2º movimiento: ANDANTINO SEMPLICE

 

Sentado en el banco de aquel parque pasaron las horas, como pasan las nubes un día de viento.

 «Qué tarde es. Tengo que volver. Hoy es el gran día».

 Después de comer, poco, tenía el estómago cerrado, se vistió y se encaminó al auditorio. Entró, se fue a su camerino, no sin antes echar un vistazo a su nueva arma, un Steinway de gran cola donde por un instante vio sentado a Baremboin, su ídolo. Mientras sonriendo cambiaba sus vaqueros por el frac, volvieron los recuerdos.

Fue un día nublado, parecía que iba a llover y se metió en la gran casa, donde había un piano como le habían dicho que se llamaba.
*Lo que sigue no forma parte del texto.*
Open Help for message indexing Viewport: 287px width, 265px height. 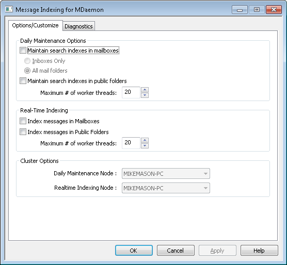[259, 251]
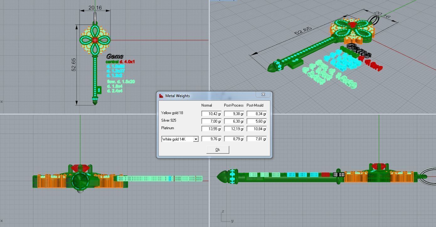Select the White gold 14K Normal weight field
The image size is (436, 227).
[x=211, y=139]
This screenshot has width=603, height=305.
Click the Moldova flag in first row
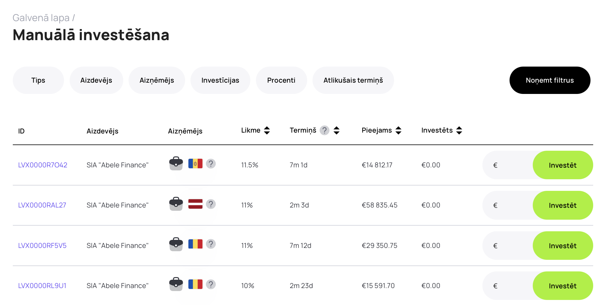click(x=195, y=163)
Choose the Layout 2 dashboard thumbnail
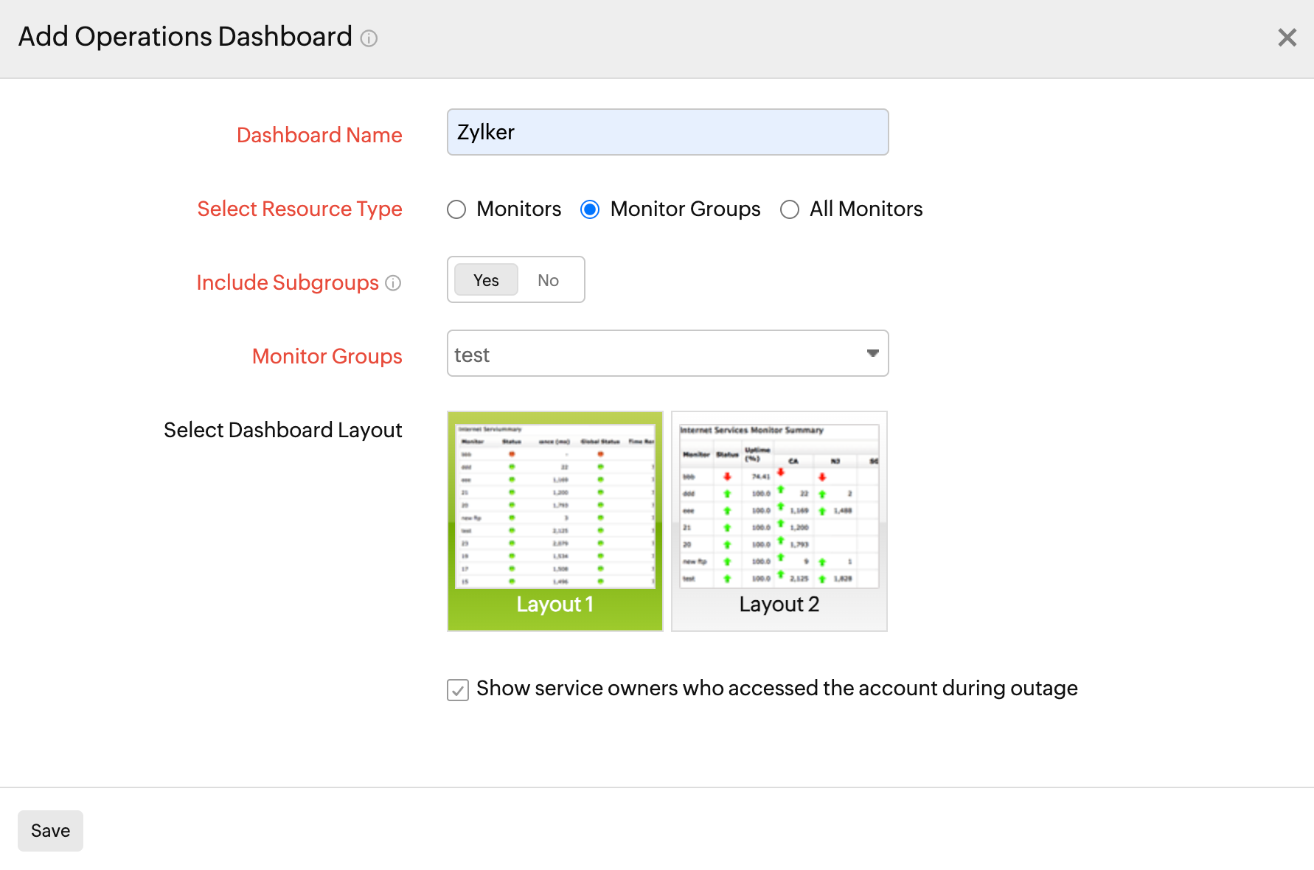 click(779, 521)
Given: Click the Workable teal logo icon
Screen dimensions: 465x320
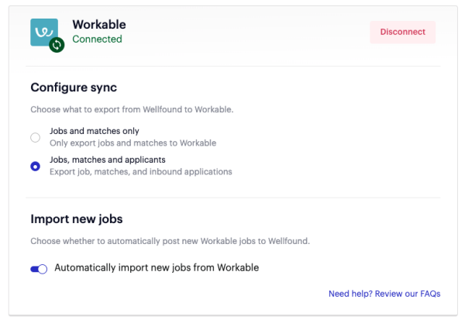Looking at the screenshot, I should tap(44, 32).
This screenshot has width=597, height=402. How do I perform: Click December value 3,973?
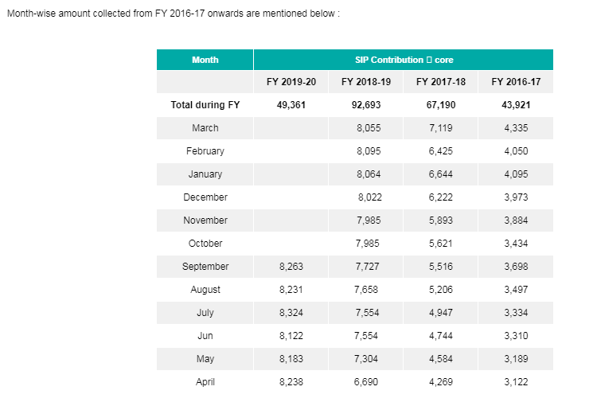[x=516, y=197]
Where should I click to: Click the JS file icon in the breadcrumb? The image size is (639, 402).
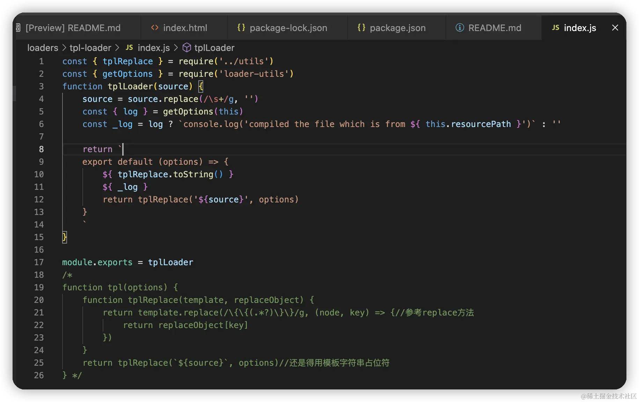coord(129,47)
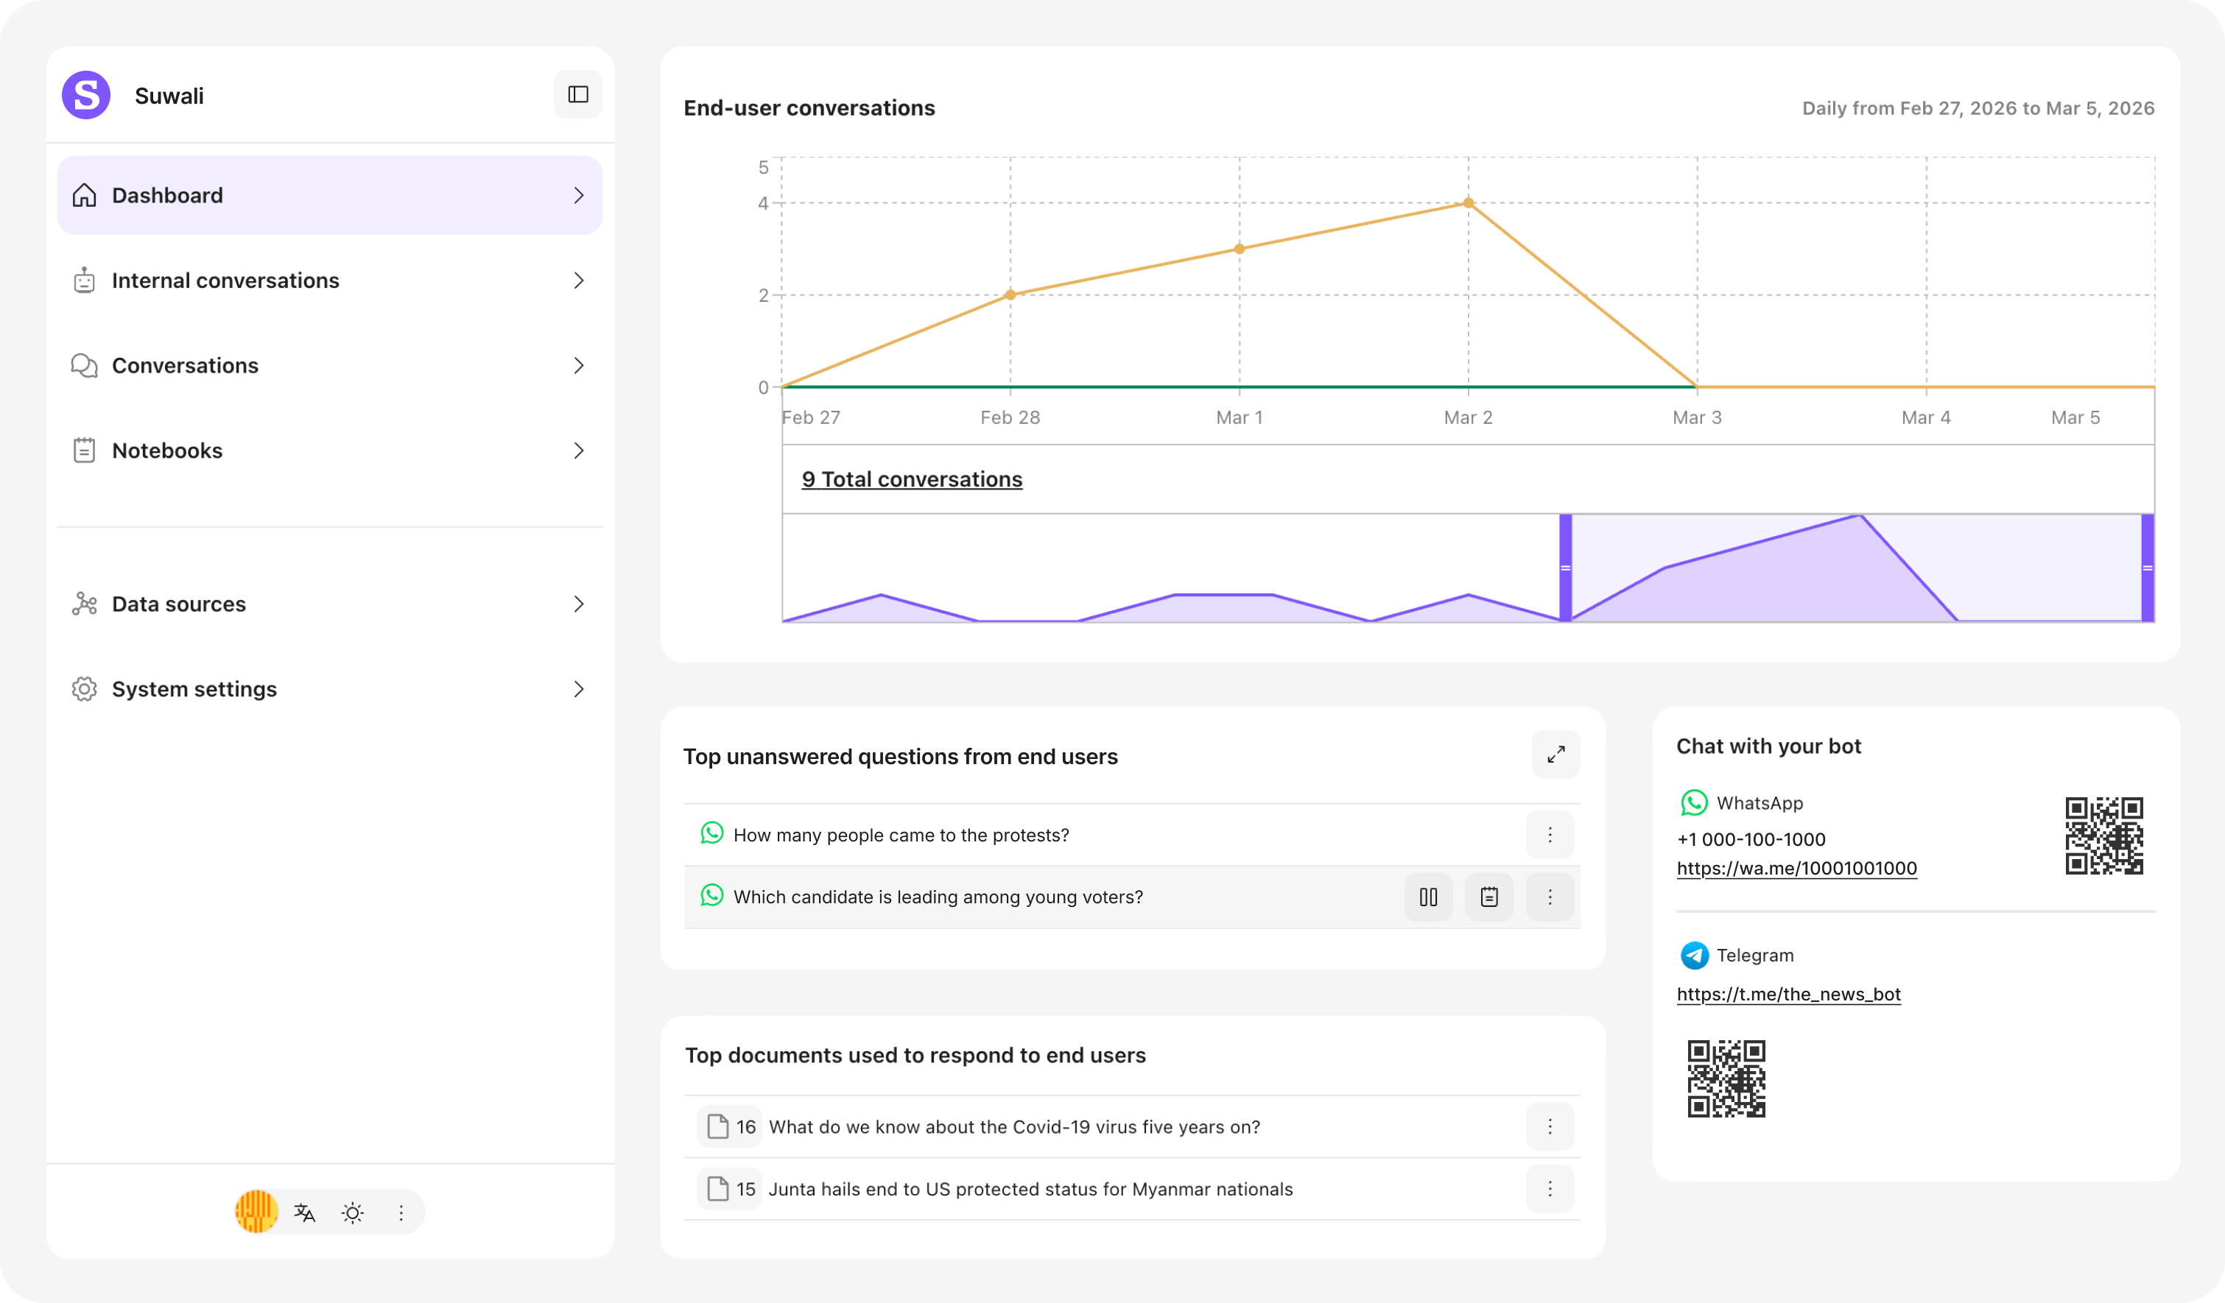Expand Internal conversations chevron
Image resolution: width=2225 pixels, height=1303 pixels.
(x=578, y=281)

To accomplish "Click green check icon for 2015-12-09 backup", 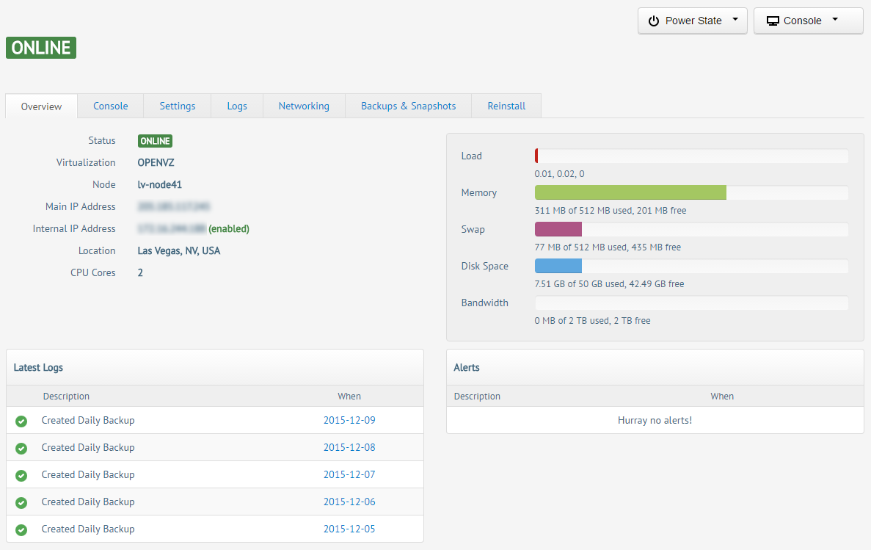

Levantó la tapa y empezó a acariciar las teclas suavemente, luego pulsarlas una a una, las blancas, las negras… y a notar los cambios de sonido. Se sentó y ya, sin miedo, empezó a pulsarlas con un dedo, con dos, con una mano, con las dos. Era como si volviera a su casa, a su aldea, a su río, a su hermana.

 

Desde el fondo de la habitación le llegó la voz de Nacho: —Jawara, ¿qué haces? ¿te gusta?

 —Mucho —le respondió—. ¿Qué hay que hacer para que suene bien?

 —Hay que estudiar mucho —le dijo

 Y ahí empezó su nueva vida, estudios y más estudios, becas que consiguieron Nacho y sus buenas calificaciones. Llegada a Europa, conservatorios, escuelas, trabajo, trabajo y… una espina siempre clavada en su corazón: Mariama.

 Nacho le prometió buscarla; no sabía ni dónde ni cómo ni si la encontraría. Era difícil, podría habría sido vendida como esclava o como niña soldado.

 Un golpe en la puerta le devolvió al presente: —Faltan cinco minutos.

 

3ª movimiento: ALLEGRO CON FUOCO

 

Recorrió los pasillos del auditorio con su figura esbelta y elegante y apareció en el escenario. Los focos no le dejaban ver al público solo vio su arma, su piano. Aplausos, saludos con el director y… su primer concierto para piano como solista, el concierto nº 1 de Tchaikovsky.

 Atacó el primer movimiento como la primera parte de su vida, difícil. Llegó al segundo, prestísimo, como la segunda parte de su vida, muy rápida, y atacó el tercero, ahí estaba ahora, en su mejor momento, con fuego, con ritmo.

 Al acabar no pudo oír los aplausos, como Beethoven tampoco lo hizo en el estreno de su novena sinfonía. Solo veía pasar su vida y llegar ahí, a lo más alto. En esto, entre bastidores, Nacho le señaló el patio de butacas, y en la primera fila, ahora si podía ver bien, en la butaca uno, estaba ella, Mariama.